Reproduce the data below word for word, from its first line through the line containing "click(1333, 155)", including that line.
------------------------------------------------------------------------
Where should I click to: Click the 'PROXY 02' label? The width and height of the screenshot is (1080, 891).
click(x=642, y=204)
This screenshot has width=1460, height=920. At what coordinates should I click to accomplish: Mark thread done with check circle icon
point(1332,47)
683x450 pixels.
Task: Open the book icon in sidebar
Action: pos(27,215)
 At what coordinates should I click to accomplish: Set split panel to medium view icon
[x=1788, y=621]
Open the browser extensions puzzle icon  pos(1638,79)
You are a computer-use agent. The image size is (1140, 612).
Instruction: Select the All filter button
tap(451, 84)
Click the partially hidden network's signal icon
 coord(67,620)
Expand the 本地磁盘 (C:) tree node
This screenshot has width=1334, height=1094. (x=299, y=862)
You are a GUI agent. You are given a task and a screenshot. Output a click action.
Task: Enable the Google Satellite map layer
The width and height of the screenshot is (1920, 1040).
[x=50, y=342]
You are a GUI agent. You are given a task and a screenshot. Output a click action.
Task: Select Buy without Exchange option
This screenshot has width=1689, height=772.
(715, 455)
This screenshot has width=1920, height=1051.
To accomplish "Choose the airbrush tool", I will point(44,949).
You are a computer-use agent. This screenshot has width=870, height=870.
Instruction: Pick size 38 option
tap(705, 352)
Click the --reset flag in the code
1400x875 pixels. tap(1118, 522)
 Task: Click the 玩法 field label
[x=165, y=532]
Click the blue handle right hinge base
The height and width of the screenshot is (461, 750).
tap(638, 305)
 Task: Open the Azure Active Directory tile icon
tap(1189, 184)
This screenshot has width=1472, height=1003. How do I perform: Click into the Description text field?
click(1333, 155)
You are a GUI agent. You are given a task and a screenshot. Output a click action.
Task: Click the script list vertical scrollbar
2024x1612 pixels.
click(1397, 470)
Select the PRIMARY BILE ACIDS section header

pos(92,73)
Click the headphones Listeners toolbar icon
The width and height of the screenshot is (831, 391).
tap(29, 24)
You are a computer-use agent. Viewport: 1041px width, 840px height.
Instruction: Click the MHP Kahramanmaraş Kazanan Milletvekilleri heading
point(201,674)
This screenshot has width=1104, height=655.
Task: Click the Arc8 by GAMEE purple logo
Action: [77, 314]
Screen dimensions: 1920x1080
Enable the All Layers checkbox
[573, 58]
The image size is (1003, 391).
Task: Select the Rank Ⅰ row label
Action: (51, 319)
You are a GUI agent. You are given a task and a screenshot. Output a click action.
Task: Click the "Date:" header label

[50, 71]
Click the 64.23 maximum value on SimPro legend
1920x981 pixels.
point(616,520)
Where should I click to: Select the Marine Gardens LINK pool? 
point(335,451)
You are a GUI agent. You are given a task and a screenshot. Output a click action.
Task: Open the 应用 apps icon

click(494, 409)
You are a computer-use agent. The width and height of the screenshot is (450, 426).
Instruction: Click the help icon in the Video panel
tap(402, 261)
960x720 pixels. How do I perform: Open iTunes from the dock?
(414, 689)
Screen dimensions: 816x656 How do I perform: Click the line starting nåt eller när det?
------------------------------------------------------------------------
[COMPLETE OUTPUT]
Where should I click to: Click the 'PROXY 02' label? The width and height of the screenshot is (1080, 891).
click(x=642, y=204)
This screenshot has width=1460, height=920. At what coordinates should I click to accomplish: Mark thread done with check circle icon
point(1332,47)
683x450 pixels.
Task: Open the book icon in sidebar
Action: pos(27,215)
 At what coordinates should I click to accomplish: Set split panel to medium view icon
[x=1788, y=621]
Open the browser extensions puzzle icon  pos(1638,79)
You are a computer-use agent. The image size is (1140, 612).
Instruction: Select the All filter button
tap(451, 84)
Click the partially hidden network's signal icon
 coord(67,620)
Expand the 本地磁盘 (C:) tree node
This screenshot has width=1334, height=1094. (x=299, y=862)
You are a GUI agent. You are given a task and a screenshot. Output a click action.
Task: Enable the Google Satellite map layer
The width and height of the screenshot is (1920, 1040).
[x=50, y=342]
You are a GUI agent. You are given a task and a screenshot. Output a click action.
Task: Select Buy without Exchange option
This screenshot has width=1689, height=772.
(715, 455)
This screenshot has width=1920, height=1051.
To accomplish "Choose the airbrush tool", I will point(44,949).
You are a computer-use agent. This screenshot has width=870, height=870.
Instruction: Pick size 38 option
tap(705, 352)
Click the --reset flag in the code
1400x875 pixels. tap(1118, 522)
 Task: Click the 玩法 field label
[x=165, y=532]
Click the blue handle right hinge base
The height and width of the screenshot is (461, 750).
tap(638, 305)
 Task: Open the Azure Active Directory tile icon
tap(1189, 184)
This screenshot has width=1472, height=1003. How do I perform: Click into the Description text field?
click(1333, 155)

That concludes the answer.